The House condemned reports of ill-humane treatments at boarding schools in Nigeria and resolved that the Federal Ministry of Education should create guidelines for the operation of boarding schools in Nigeria.
The resolution was a sequel to a motion of urgent public importance moved by Idem Uyime (PDP, Akwa-Ibom) on Tuesday during plenary.
The late Master Oromoni was a student of Dowen College, a secondary school in the Lekki area of Lagos State. He passed away after an alleged assault by some students of the school.
Perrison Oromoni, a cousin to the late student, had posted on microblogging site, Twitter, narrating how he (Sylvester) was allegedly battered on 26 November at the school before he eventually died on 30 November.
The Principal of the school, Adebisi Olayiwola, had denied that Master Oromoni was battered by fellow students. The principal claimed that he suffered injuries while playing football.
Following the death and accusation of negligence against the management of the school, the Lagos State Government ordered the indefinite-closure of the school as the investigation is ongoing.

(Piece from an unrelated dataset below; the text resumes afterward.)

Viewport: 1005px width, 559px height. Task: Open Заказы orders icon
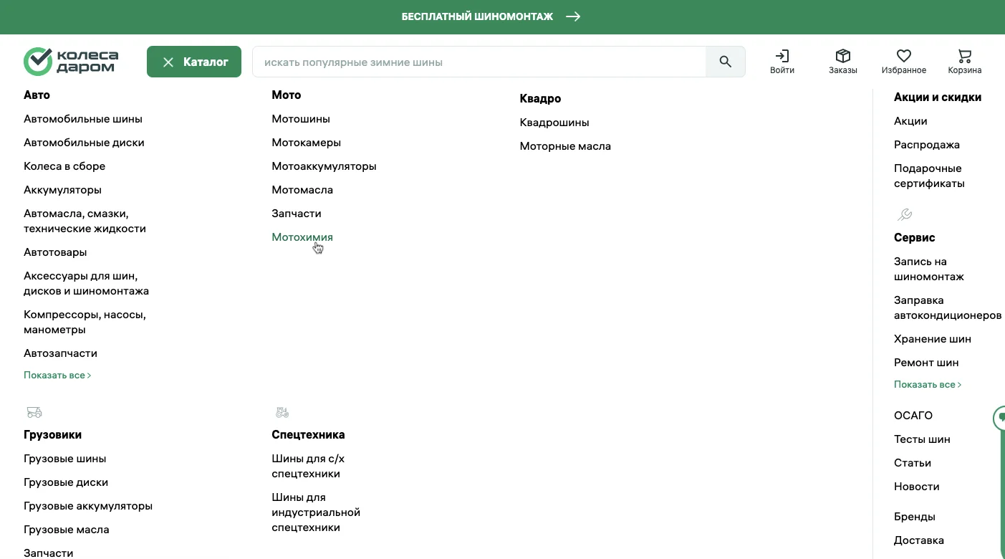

PREMIUM TIMES had reported that the parents of the late Oromoni had hired the services of Femi Falana to prosecute the case against the school.
Mr Falana had, therefore, written to the office of Lagos State chief coroner, requesting an inquest into the circumstances leading to the death of his client’s child.

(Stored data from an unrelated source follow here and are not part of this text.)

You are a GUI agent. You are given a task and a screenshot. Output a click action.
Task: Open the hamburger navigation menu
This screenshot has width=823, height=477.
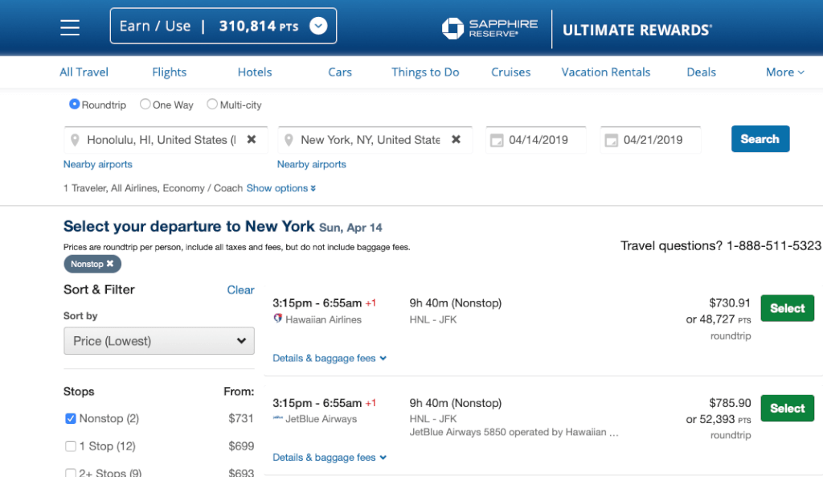(70, 27)
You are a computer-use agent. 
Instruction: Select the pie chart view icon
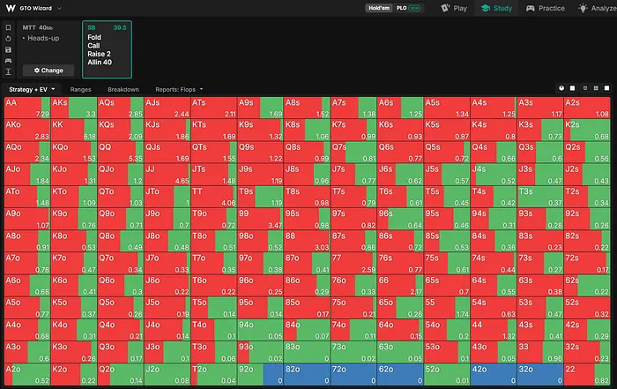point(561,88)
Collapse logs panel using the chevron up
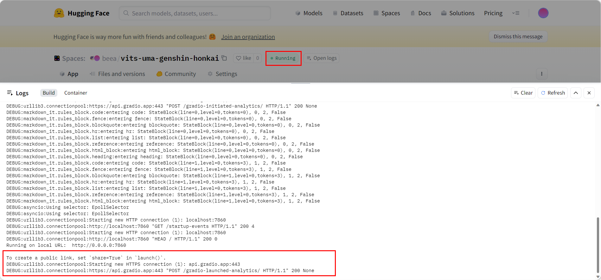Viewport: 601px width, 280px height. [576, 93]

Moving the motion, Mr Uyime said in the aftermath of the death of Master Oromoni, Nigerians have through social media platforms voiced out their ‘bitter experiences’ at boarding schools.
Mr Uyime also faulted the Federal Ministries of Women Affairs and Education for their silence over cases of bullying at schools.
The lawmaker also referred to the case of Keren-Happuch, a 14-year-old boarding Premiere Academy, Lugbe, Abuja, who was allegedly raped and subsequently died.
“If proper measures had been put in place, we will not be having this— there would have been a proper way of monitoring the activities of these children,” he said.
Speaking on the motion, Obinna Chidoka (PDP, Anambra), said the House must send a strong signal to the world that children matter to the National Assembly. He, therefore, moved a motion for the IGP to take over the case.
Victor Akinjo (PDP, Ondo) in his contribution to the debate, said the issue is not if private schools are good or not, rather, poor oversight by the agencies of government responsible for regulating these schools.
Mr Akinjo said: “There is nothing wrong with private schools because we operate a private economy, but there is something wrong with the regulators. You cannot leave the boarding schools without proper regulations.
“It is the responsibility of the regulators to do proper oversight, to do what is right and save Nigeria from this embarrassment. It is a huge embarrassment for those schools to be turned into a cultist medium.”
The motion was unanimously adopted when the Deputy Speaker, Idris Wase (APC, Plateau), who presided over the session, put it to vote.